:: Records shown ::
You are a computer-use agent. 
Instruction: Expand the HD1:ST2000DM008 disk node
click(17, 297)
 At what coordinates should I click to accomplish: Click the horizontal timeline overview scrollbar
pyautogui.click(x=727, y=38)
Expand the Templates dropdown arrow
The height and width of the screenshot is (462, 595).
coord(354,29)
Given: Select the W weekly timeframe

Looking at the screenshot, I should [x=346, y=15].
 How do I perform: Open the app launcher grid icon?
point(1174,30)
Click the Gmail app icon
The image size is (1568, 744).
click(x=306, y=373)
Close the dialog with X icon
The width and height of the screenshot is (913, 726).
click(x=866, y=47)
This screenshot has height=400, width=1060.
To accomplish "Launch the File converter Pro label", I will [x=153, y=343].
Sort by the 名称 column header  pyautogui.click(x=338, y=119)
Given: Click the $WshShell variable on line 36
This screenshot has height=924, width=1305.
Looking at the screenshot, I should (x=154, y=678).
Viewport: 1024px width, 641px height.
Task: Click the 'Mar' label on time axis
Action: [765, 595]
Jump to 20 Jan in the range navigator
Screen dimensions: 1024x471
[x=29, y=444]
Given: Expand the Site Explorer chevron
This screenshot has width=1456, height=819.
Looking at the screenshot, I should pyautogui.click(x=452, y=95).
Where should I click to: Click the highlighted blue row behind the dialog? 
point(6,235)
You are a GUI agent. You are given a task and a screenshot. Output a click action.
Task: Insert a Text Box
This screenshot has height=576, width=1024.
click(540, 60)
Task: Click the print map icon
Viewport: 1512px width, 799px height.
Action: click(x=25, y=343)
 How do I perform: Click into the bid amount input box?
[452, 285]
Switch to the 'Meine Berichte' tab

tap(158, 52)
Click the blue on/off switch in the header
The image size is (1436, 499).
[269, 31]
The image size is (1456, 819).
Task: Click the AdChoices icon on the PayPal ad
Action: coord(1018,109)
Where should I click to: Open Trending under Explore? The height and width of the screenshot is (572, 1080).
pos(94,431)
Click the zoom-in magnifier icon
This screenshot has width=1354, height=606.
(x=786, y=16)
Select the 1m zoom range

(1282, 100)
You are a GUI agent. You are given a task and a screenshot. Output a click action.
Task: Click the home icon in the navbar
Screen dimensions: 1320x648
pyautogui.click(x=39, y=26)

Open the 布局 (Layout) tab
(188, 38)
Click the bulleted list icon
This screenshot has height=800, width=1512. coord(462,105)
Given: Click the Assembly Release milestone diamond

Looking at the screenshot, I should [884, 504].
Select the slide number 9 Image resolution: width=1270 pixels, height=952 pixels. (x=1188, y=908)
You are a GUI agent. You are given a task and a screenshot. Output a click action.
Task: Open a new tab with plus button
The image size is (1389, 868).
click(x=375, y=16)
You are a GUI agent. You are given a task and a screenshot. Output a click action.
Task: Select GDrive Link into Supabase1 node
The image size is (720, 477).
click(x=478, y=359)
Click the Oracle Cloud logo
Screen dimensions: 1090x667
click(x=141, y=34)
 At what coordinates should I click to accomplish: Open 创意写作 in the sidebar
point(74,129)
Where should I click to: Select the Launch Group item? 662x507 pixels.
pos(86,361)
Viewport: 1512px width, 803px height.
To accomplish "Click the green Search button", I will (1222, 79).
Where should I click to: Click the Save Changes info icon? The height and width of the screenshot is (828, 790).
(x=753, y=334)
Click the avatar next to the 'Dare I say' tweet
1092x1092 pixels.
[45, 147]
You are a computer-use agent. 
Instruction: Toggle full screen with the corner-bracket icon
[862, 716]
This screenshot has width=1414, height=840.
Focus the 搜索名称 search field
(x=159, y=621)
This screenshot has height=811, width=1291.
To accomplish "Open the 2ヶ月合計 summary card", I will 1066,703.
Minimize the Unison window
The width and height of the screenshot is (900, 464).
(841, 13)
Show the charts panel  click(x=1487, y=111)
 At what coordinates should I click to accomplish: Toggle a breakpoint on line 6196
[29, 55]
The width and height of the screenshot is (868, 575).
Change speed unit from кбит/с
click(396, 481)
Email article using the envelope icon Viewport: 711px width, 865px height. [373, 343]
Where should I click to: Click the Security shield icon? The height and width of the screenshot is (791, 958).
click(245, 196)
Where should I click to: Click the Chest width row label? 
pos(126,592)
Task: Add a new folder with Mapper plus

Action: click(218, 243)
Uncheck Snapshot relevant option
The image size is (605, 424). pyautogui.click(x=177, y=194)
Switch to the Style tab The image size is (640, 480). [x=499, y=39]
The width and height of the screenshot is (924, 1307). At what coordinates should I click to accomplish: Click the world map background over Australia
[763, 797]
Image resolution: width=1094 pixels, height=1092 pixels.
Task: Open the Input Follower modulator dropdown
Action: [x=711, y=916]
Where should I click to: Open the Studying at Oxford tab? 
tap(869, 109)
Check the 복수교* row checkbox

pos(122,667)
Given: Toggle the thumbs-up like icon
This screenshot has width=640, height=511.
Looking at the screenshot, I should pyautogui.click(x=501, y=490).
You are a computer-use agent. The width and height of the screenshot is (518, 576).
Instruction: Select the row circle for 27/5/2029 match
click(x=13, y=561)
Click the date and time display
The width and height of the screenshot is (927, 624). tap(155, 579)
:::
_What you will do:_ Rewrite the records that begin at the line containing "Uncheck Snapshot relevant option" and end with the line containing "pos(122,667)" as a JSON list of strings. Give one string per line and leave out blank lines.

_Solution to this task:_
[
  "Uncheck Snapshot relevant option",
  "The image size is (605, 424). pyautogui.click(x=177, y=194)",
  "Switch to the Style tab The image size is (640, 480). [x=499, y=39]",
  "The width and height of the screenshot is (924, 1307). At what coordinates should I click to accomplish: Click the world map background over Australia",
  "[763, 797]",
  "Image resolution: width=1094 pixels, height=1092 pixels.",
  "Task: Open the Input Follower modulator dropdown",
  "Action: [x=711, y=916]",
  "Where should I click to: Open the Studying at Oxford tab? ",
  "tap(869, 109)",
  "Check the 복수교* row checkbox",
  "pos(122,667)"
]